After all, I have written six or seven columns on the tragic attack on our consular mission in Benghazi on Sept. 11, 2012, bemoaning the lack of accountability for the deaths of Ambassador Chris Stevens, Foreign Service officer Sean Smith, and CIA contractors Tyrone Woods and Glen Doherty.

Yes, multiple “hearings” have been held previously, but mostly for the purpose of collecting data, rather than finding out who or what was to blame for the policy and logistical blunders that made our team such easy targets on the anniversary of the World Trade Center attack. It was therefore reasonable to hope for a comprehensive investigation by Congress to get to the bottom of the blunders that left four men dead.
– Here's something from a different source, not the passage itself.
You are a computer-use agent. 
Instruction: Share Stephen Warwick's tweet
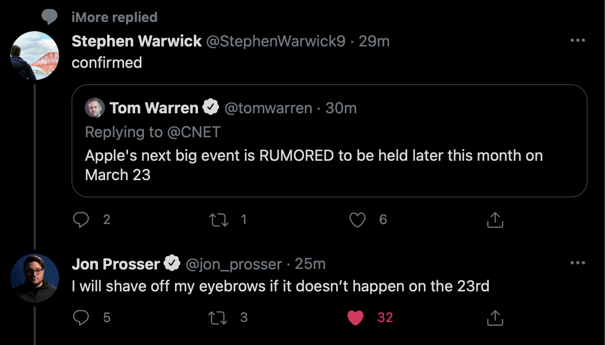495,219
It was always obvious to me, and to anyone who cared to look, that the Obama administration was spinning the story from the very first day. Susan Rice’s fabled fib about how a YouTube video inspired the attack was so indigestible that only the most willfully blind could have swallowed it without gagging. Everything we learned that wasn’t spoon-fed to us by the White House or Clinton’s State Department plainly showed that the attack was not a random spontaneous move against Americans but rather a military-style assault led by Ansar-al-Sharia, the local version of al-Qaida.

What the nation wanted, and common decency demanded, was a straight answer to who botched the security procedures for the consular mission, who countermanded military intervention to try to protect the mission and its CIA annex, who made up the story about the YouTube video and what exactly were they trying to cover up. The answers to a lot of those questions have been pieced together over the intervening three years, but the official story remains the same: The Benghazi attack was an unfortunate and regrettable incident that could not have been foreseen, could not have been prevented, could not have been repelled, could not have been explained and could not possibly reflect badly on either Secretary Clinton or President Obama.
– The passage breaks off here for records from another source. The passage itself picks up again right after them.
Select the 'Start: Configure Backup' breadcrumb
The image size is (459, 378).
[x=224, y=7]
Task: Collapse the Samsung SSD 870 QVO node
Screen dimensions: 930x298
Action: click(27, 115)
Sadly, the public questioning of Clinton on Wednesday did not change anything. Give Clinton credit. The Democratic presidential frontrunner, aided capably by the Democratic members of the select committee, was able to deter and deflect all efforts by her Republican questioners to try to find out who was to blame for the many mistakes and outright lies of Benghazi.

Did we learn anything? Yes, but not as a result of Clinton’s measured and predictably unresponsive responses. After three years, she is well-rehearsed and unshakeable in her contention that she did nothing wrong.

The new information that came to light had nothing to do with Clinton’s testimony, but with a few revelations from Clinton’s infamous emails, such as her privately telling daughter Chelsea on the night of the attack that it was carried out by an “al Qaeda-like group” while publicly starting to spin the wacky “YouTube did it” scenario.

Rep. Trey Gowdy and his committee would have been better served just to release those damning documents directly to the public rather than question Clinton about them for something like 11 hours. The only thing they accomplished was to turn her into a sympathetic figure, if not a partisan martyr.

It would have only made sense to question her if the committee had developed evidence and witnesses independently that might have impeached Clinton’s testimony. In other words, they needed someone to turn on her the way John Dean ratted out Nixon in the Watergate hearings. But what they got instead was what Bob Dylan called, in another context, too much of nothing.

“And when there’s too much of nothing/Nobody should look.”